В своих трагикомедиях голландец Герман Кох перемешивает исповедальную форму с разнородными сюжетными трюизмами. В дебютном романе 1989 года он набросился на педагогическую систему Монтессори. В знаменитом «Ужине», ставшем хитом от литературы, бичевал мнимую мораль «посттолерантного» европейского общества и срывал социальные маски с ослепленных благополучием буржуа (это история подростков, по неосторожности забивших бродягу, и их родителей, решивших скрыть преступление и сохранить доброе имя). Словом, вслед за Радищевым
«дрожал в ярости человечества», которую сумел конвертировать в миллионные тиражи, переводы на все языки, переиздания и славу европейца, задающего неудобные вопросы.
«Размышляя о Брюсе Кеннеди» — книга 2005 года. Она была написана до «Ужина» (2009) и последнего опуса Коха «Беседки с бассейном» (2011), в центре которой оказалась демоническая фигура семейного врача всех известных и власть имущих. Если «Ужин» посвящен ценностному кризису огромной цивилизации, то «Размышляя о Брюсе Кеннеди» — камерная драма отдельной личности, декларирующей свое несогласие с существующим порядком жизни. Параллельно
Кох сталкивает в романе мир творца и мир его поклонников с «миром тишины», в котором находятся его коллеги, — историю мужа-режиссера Мириам и его более удачливого сокурсника, покорившего Голливуд.
Сюжет его романа, развивающийся в обесцвеченных декорациях Амстердама и в южной испанской провинции, с первого взгляда кажется наслоением общих мест. Герои то начинают говорить голосами персонажей «Унесенных ветром», то скатываются в риторику латиноамериканского сериала.
Семейные драмы сведены к немытой посуде, экзистенциальный кризис скучающей домохозяйки — к опостылевшей сытости и поверхностной духовности, преодолеваемой за счет курортной интрижки.
Однако смерть одного из героев, происходящая в конце романа, становится событием, до основания разрушающим логику повествования и аннулирующим правила игры. Через эту нехитрую сюжетную манипуляцию Кох вынуждает по-иному взглянуть на свою книгу, преподнесенную в виде одноразовой литературной жвачки.
«Ведь, зная конец, и на все его поступки будешь смотреть иначе», — заключает в результате Мириам, от лица которой и ведется повествование.
Он вбрасывает своих героев в мир пластмассовых драм, в котором замалчивание — как одна из разновидностей лжи во благо — становится единственным средством ужиться с правдой для героев и главным художественным приемом — для автора. В этом пространстве о смерти не говорят так же, как о мимолетных увлечениях и переливающемся через край недовольстве друг другом.

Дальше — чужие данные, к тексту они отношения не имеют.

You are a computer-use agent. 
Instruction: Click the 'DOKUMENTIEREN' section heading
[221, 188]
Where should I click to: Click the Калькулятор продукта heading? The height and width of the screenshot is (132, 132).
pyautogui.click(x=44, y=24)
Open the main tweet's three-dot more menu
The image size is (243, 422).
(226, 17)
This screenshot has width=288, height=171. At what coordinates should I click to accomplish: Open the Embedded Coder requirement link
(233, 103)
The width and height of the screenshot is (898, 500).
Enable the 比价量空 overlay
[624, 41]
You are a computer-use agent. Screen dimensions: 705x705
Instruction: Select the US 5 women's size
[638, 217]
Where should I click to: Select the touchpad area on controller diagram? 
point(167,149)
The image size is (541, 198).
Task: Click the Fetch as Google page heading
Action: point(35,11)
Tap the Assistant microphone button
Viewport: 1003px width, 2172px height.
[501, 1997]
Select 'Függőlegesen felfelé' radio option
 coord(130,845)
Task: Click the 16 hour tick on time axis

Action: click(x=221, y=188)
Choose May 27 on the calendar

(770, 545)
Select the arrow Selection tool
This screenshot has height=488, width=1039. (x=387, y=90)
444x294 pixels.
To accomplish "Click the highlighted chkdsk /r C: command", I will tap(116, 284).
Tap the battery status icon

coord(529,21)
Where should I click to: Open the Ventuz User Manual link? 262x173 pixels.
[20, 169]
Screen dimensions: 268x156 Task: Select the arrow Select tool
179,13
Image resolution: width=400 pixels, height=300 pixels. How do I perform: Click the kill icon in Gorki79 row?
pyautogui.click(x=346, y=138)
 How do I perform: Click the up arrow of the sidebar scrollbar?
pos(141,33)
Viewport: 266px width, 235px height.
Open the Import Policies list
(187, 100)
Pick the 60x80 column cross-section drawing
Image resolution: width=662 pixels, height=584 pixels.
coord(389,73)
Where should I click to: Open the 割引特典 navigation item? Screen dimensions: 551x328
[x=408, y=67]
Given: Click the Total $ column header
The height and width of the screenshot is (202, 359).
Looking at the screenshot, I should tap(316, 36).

Помещенные в условия навязанных им испанских страстей персонажи Коха смиренно несут на лице печать игрока запаса, довольствующегося утешительным призом.
Их проблемы неисключительны, а трагедии не способны возвысить над повседневностью. Откровение здесь держится на маршрутной булгаковской мысли, что человек внезапно смертен.
Именно смерть становится единственным элементом, не вписывающимся в эту хрупкую жизненную конструкцию.
Убив одного из героев, Кох заставляет исчерпывающуюся собственным содержанием бытовую повесть с однозначными героями-типами, вытащенными из современного американского «классицистического» кино, обернуться философской притчей. А незадачливого стареющего любовника — оказаться тем самым Другим, потеря которого (а вовсе не семейные ссоры) становится истинной трагедией для героини.
При этом Кох не стремится препарировать сложносочиненные эмоции персонажей, чурается психоанализа и старательно избегает авторской вовлеченности в судьбы своих героев. В «Размышляя о Брюсе Кеннеди» обличительный пафос, проходящий сквозь все его романы, уживается с заигрываниями с буржуазным миром: хоть сейчас поезжай в Голливуд и снимай социально заряженное коммерческое кино с претензией на интеллектуальность.